Geralt e il peso dell'inazione
Anche non scegliere è una scelta. Nel mondo di The Witcher Geralt, che si proclama estraneo ai giochi di potere, è costretto a compiere decisioni che plasmano i destini di intere fazioni. E allora sorge una domanda scomoda: chi ha il potere di agire, ha anche il dovere morale di farlo? E, al contrario, chi sceglie di non agire, è esente da colpe?
Nel rifiuto di scegliere tra due mali, Geralt cerca di mantenere la propria integrità, ma finisce comunque per essere coinvolto, perché l’inerzia, nel contesto delle sue possibilità, è essa stessa una forma di azione. La sua etica si confronta così con la realtà cruda della responsabilità, in cui anche l’omissione ha conseguenze tangibili. Chi “può agire” è dunque responsabile della sua scelta di non farlo.
Spinoza e il paradosso del bene minore
Uno sguardo filosofico interessante è quello di Baruch Spinoza, che propone una visione razionalista della morale. Nelle sue opere, tra cui l’Etica dimostrata con metodo geometrico e Trattato teologico-politico, il filosofo olandese definisce bene e male non come entità assolute, ma come concetti relativi derivanti dal confronto tra le cose. Guidati dalla ragione, noi scegliamo sempre il bene maggiore o, in sua mancanza, il male minore. Se un bene impedisce di raggiungerne uno più grande, allora è da considerarsi un male. E viceversa: un male che impedisce uno peggiore, diventa accettabile.
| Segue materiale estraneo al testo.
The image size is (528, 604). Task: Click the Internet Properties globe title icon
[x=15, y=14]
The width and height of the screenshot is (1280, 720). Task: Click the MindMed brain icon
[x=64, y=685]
Spinoza sostiene che il concetto di male deriva da una conoscenza inadeguata della realtà. Per lui, tutto ciò che esiste è parte della Natura, identificata con Dio (Deus sive Natura), e segue leggi necessarie. Pertanto, il male non è una realtà oggettiva, ma una percezione soggettiva basata sulla nostra limitata comprensione. Superare questa visione significa riconoscere che ogni evento ha una causa necessaria e che il vero bene consiste nell’agire secondo ragione, comprendendo la necessità delle cose e orientando le nostre azioni verso ciò che accresce la nostra potenza di esistere.
In questo modo la scelta del male minore si giustifica come via per raggiungere il bene maggiore. Ma resta una prospettiva problematica: la razionalità può ridurre la sofferenza a numeri e proporzioni, ma l’etica si scontra con l’individualità di chi subisce il danno. Nessuna formula geometrica può assolverci dall’angoscia morale di dover sacrificare qualcuno.
Prepararsi all’inaccettabile
Stabilire cosa sia giusto o sbagliato in situazioni estreme è tutt’altro che semplice, e giudicare chi sceglie il male minore non è mai del tutto equo. La prospettiva da cui si guarda, la lucidità del momento e la forza interiore giocano un ruolo decisivo. Il male minore non è una facile giustificazione, ma una prova della nostra capacità di giudizio e della nostra empatia. Nessuno vorrebbe trovarsi davanti a certe scelte, ma prima o poi la vita ci metterà alla prova. In quei momenti, conoscere il proprio metro morale sarà essenziale, perché ogni decisione – anche quella di non scegliere – lascia un segno. Nel bene e nel male.